* [Extract provided]

The Benchmark Grade 4 materials meet the expectations of alignment to the Common Core ELA Standards. Materials include instruction, practice, and authentic application of reading, writing, speaking and listening, and language work that is engaging and at an appropriate level of rigor for the grade.

4th Grade
Alignment (Gateway 1 & 2)
Meets Expectations
Gateway 3

Usability

24/25
0
15
22
25
Usability (Gateway 3)
Meets Expectations
Overview of Gateway 1

Text Quality and Complexity and Alignment to the Standards with Tasks and Questions Grounded in Evidence

While some anchor texts are of high-quality, consider a range of student interests, and support knowledge building related to the topic and unit essential question, some texts do not provide enough content, lack complexity and depth, or do not provide engaging illustrations. Texts have an appropriate level of qualitative complexity, with most ranging from moderate to high complexity. Text complexity varies across the year but does not necessarily build over the course of the year. Materials provide opportunities for students to engage in a range and volume of reading, and the majority of questions and tasks are text-specific, text-dependent, and require evidence from the text. Materials include regular opportunities for students to engage in discussions with the class or partners. Students engage in a variety of genres of writing tasks, and materials include explicit instruction for all grammar and usage standards for the grade level.

* [Work to do]
Rewrite the review of the Benchmark Grade 4 materials starting at "The Benchmark Grade" and ending at "for the grade.", with "rigor" changed to "challenge".

* [Given data]
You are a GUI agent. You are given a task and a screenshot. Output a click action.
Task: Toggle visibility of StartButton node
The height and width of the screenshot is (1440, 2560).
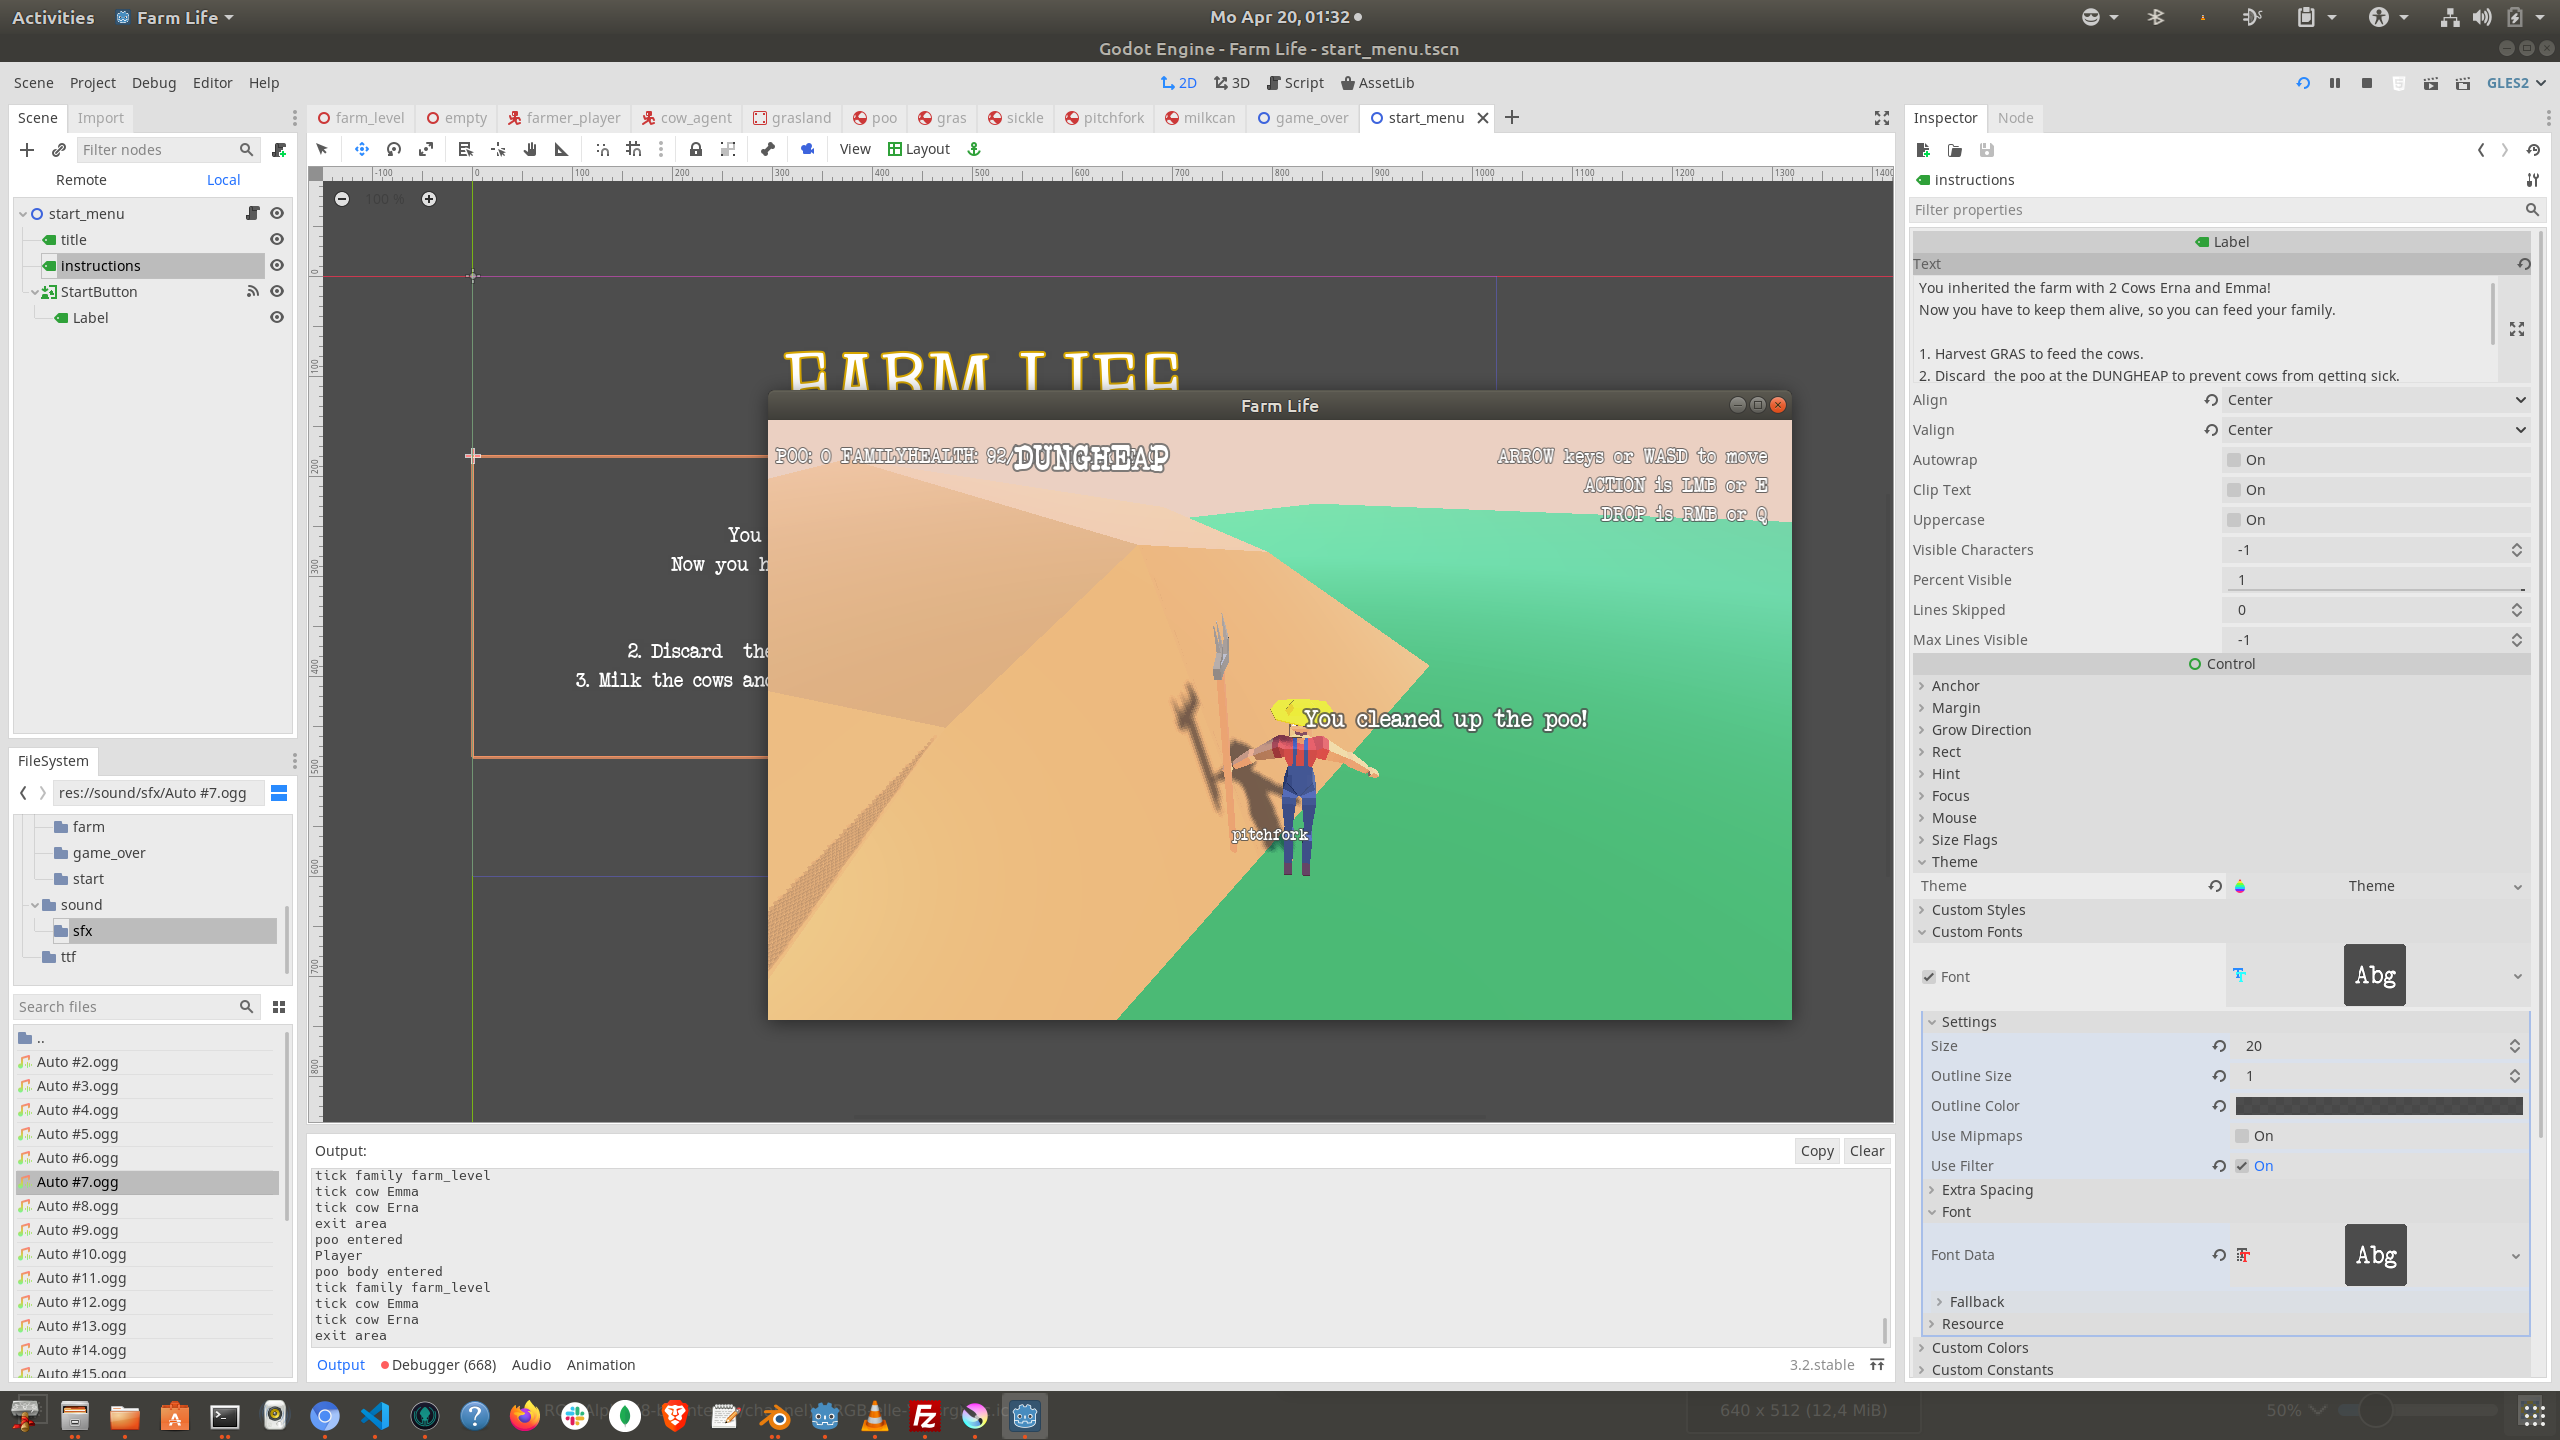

* [Expected answer]
The Benchmark Grade 4 materials meet the expectations of alignment to the Common Core ELA Standards. Materials include instruction, practice, and authentic application of reading, writing, speaking and listening, and language work that is engaging and at an appropriate level of challenge for the grade.